# Introduction to Statistical Methodology, Second Edition

*December 08, 2020*

# Preface

The problem with most introductory statistics courses is that they don’t prepare the student for the use of advanced statistics. Rote hand calculation is easy to test, easy to grade, and easy for students to learn to do, but is useless for actually understanding how to apply statistics. Since students pursuing a Ph.D. will likely be using statistics for the rest of their professional careers, we feel that this sort of course should attempt to steer away from a “cookbook” undergraduate pedagogy, and give the student enough theoretical background to continue their statistical studies at a high level while staying away from the painful mathematical details that statisticians must work through.

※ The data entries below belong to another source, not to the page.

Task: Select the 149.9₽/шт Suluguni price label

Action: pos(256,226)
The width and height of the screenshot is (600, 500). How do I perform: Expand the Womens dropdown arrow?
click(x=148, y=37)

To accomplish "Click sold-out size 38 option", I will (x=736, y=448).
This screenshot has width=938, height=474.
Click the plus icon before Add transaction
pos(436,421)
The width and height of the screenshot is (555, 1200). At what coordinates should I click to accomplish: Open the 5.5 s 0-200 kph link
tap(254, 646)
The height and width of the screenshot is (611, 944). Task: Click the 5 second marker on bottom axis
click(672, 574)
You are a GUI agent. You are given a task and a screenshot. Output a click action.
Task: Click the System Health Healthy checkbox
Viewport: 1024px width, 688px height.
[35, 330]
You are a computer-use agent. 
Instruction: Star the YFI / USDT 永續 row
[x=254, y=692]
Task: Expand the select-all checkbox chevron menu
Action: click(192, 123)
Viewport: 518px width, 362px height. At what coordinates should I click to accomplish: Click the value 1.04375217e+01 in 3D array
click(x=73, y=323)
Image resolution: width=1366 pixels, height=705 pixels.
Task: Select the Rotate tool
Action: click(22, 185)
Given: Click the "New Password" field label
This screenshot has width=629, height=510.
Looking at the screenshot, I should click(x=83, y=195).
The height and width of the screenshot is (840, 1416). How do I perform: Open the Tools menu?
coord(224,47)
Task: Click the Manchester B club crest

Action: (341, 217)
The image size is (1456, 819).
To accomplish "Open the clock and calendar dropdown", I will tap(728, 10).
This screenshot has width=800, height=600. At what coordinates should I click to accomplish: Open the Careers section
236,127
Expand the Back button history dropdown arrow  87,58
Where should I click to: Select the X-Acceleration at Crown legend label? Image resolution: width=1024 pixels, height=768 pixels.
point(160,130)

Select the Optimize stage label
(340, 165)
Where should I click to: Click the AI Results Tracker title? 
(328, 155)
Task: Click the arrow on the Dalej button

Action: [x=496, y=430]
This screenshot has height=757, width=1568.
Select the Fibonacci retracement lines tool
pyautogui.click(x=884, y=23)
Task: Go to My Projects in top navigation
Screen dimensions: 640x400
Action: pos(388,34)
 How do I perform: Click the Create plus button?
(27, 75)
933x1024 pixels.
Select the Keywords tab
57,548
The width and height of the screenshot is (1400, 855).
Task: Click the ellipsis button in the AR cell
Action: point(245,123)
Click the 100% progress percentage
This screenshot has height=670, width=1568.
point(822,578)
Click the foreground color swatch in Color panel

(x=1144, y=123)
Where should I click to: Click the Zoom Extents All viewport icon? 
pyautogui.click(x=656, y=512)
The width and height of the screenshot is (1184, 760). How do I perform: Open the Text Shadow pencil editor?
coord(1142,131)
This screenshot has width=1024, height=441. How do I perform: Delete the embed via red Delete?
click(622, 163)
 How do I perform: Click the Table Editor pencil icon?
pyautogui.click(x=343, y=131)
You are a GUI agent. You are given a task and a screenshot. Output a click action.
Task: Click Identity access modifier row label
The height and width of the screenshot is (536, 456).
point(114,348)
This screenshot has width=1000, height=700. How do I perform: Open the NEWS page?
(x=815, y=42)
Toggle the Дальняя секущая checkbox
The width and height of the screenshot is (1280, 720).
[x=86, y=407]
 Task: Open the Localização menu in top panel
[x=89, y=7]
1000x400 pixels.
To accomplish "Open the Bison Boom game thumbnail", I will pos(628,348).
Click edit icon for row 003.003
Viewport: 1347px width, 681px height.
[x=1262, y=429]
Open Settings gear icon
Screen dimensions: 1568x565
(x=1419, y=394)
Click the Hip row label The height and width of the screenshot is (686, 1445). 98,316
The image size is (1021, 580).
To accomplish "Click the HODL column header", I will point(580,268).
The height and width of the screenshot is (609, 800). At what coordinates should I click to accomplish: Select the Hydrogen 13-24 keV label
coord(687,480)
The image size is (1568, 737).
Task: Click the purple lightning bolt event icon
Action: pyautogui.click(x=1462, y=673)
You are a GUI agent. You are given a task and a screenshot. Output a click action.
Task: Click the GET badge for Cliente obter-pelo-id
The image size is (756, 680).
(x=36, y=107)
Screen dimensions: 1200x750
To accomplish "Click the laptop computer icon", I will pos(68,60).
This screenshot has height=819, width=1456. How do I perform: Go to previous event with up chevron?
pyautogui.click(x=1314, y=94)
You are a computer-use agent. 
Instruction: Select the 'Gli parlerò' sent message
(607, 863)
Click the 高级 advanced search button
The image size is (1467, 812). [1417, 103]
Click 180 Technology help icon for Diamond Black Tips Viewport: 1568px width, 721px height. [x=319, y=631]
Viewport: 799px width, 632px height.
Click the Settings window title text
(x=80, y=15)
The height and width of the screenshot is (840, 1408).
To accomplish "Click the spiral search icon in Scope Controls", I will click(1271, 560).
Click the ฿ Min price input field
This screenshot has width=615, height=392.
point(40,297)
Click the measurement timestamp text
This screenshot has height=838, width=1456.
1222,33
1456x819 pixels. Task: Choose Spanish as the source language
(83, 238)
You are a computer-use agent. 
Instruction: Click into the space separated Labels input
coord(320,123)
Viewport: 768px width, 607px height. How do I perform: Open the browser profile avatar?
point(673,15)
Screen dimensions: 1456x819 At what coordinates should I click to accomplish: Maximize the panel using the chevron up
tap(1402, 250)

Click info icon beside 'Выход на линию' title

Statistical software has progressed by leaps and bounds over the last decades. Scientists need access to reliable software that is flexible enough to handle new problems, with minimal headaches. R has become a widely used, and extremely robust Open Source platform for statistical computing and most new methodologies will appear in R before being incorporated into commercial software. Second, data exploration is the first step of any analysis and a user friendly yet powerful mechanism for graphing is a critical component in a researchers toolbox. R succeeds in this area with the most flexible graphing library of any statistical software and and basic plotting that can be executed quickly and easily. The only downside is that there is a substantial learning curve to scripting, particularly for students without any programming background. The use of R software is introduced with as little pain as possible, but some frustration is inevitable.

Because the mathematical and statistical background of physical science students varies widely, the course seems to have a split-personality disorder. We wish to talk about using calculus to maximize the likelihood function and define the expectation of a continuous random variable, but also must spend time defining how to calculate a mean. We attempt to address both audiences, but recognize that it is not ideal.

These notes were originally written for an introductory statistics course for grad students in the physical sciences. Furthermore, the initial author of the notes primarily works in biological and ecological fields. As a result, many of the examples are biological situations. However there isn’t any biological knowledge necessary.

We hope you’ll find these notes useful.

## Acknowledgements

*Derek Sonderegger*: I have had the pleasure of interacting with a great number of talented mathematicians and statisticians in my schooling. In particular I am deeply indebted to Dr Robert Boik and Dr Warren Esty as well as my Ph.D. adviser Dr Jan Hannig.

As a professor at Northern Arizona University, I am grateful for the feedback and comradery of my fellow statisticians, particularly Dr St. Laurent and Dr. Buscaglia.

Finally, I am deeply appreciative of the support given to me by my wife, Aubrey.

*Robert Buscaglia*: I am thankful for Dr. Sonderegger allowing me to be a part of this online textbook. I would like to thank my graduate advisers, Dr. Jonathan B. Chaires and Dr. Yiannis Kamarianakis, who helped me achieve my goal of becoming a professor at Northern Arizona University. I would also be lost without the patience and kindness I receive from my family, especially my caring wife, Kelly.